Singing songs of love and loss

By Evan Henerson
Theater Critic
L.A. Daily News

A MAN and a woman -- he's a hot novelist, she's a struggling actress -- recap their relationship from first meeting to breakup. His account is told chronologically forward from his first glance, hers in reverse from receiving the "Dear John' letter. They converge only once: at their wedding.

The musical is titled "The Last Five Years' and lasts barely 90 minutes, which isn't a lot of time to pack in a half-decade worth of boy meets/loses girl. Still, composer Jason Robert Brown is routinely accomplishing little miracles in the five to six minutes it takes his characters to sing a song. His songs are no mere ditties: They're polished narrative diamonds. And in "Last Five Years' ' California premiere at the Laguna Playhouse, Rick Cornette and Kim Huber sing the pants off them.

Those fortunate to catch Brown's lesser-known "Songs for a New World' last year at the Los Angeles Theatre Center witnessed what the composer could do with themes of hope and despair. Clearly the man knows something about his-'n'-her heartache as well ("The Last Five Years' is based on the breakup of Brown's first marriage, which apparently didn't sit well with the composer's ex-wife).

Pulling off a balancing act that never seems too pat, Brown lets us see Jamie Wellerstein (Cornette) and Cathy Hiatt (Huber) at their best and worst. A crushed Jamie reads her goodbye letter and sings -- in "Still Hurting' -- "Jamie is over, Jamie is gone. Jamie decided it's time to move on.' Then -- zing! -- we're with Jamie, five years earlier, serenading his "Shiksa Goddess' (that would be Cathy) with all the giddiness of a besotted 13-year-old.

Cornette and Huber are both experts in the art of freneticism, and director Drew Scott Harris gives them plenty of room with which to indulge it. Cornette -- who also starred in the LATC "Songs for a New World' -- brings a charismatic smugness to Jamie. Yes, the man is clearly going places. Yes, it would be nice if he took a breath and paid better attention to what his less-confident wife is going through. Later the same story flips, and, in true "he said/she said' synchronicity, Cathy comes off as the selfish neurotic.

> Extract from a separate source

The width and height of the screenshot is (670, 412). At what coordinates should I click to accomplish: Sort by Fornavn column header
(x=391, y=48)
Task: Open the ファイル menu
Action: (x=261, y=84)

But is she? Given the musical's structure, the characters catch up to their descriptions, meaning we will meet the Cathy that Jamie fell in love with as well as the Jamie who has screwed Cathy over.

Regardless of whose side you end up taking, it's quite clear that both of these characters have great capacity for love. Here again, Brown's music serves them beautifully from the Cathy's heartbreaking "A Summer in Ohio' to a peculiar little lullaby/pep talk called "The Schmuel Song' that Jamie sings to Cathy. It concludes, simply and poignantly, "Have I mentioned today how lucky I am to be in love with you?'

The action plays out within a minimalist, three-sided cube (designed by Narelle Sissons) backed by a large bank of windows. Slide projections establish the scene. Dwight Richard Odle's smartly contemporary costumes help further define who these characters are and what they're about.

Huber and Cornette, whose performances don't depend on reciprocal chemistry (since they only sing together once), are alternately funny, witty, vulnerable and maddeningly insecure -- in short, quite human. The brief time spent in their company is more than worth the price and the commute.

And Brown's wonderful score -- the show's real star -- figures to have a life span well beyond five years.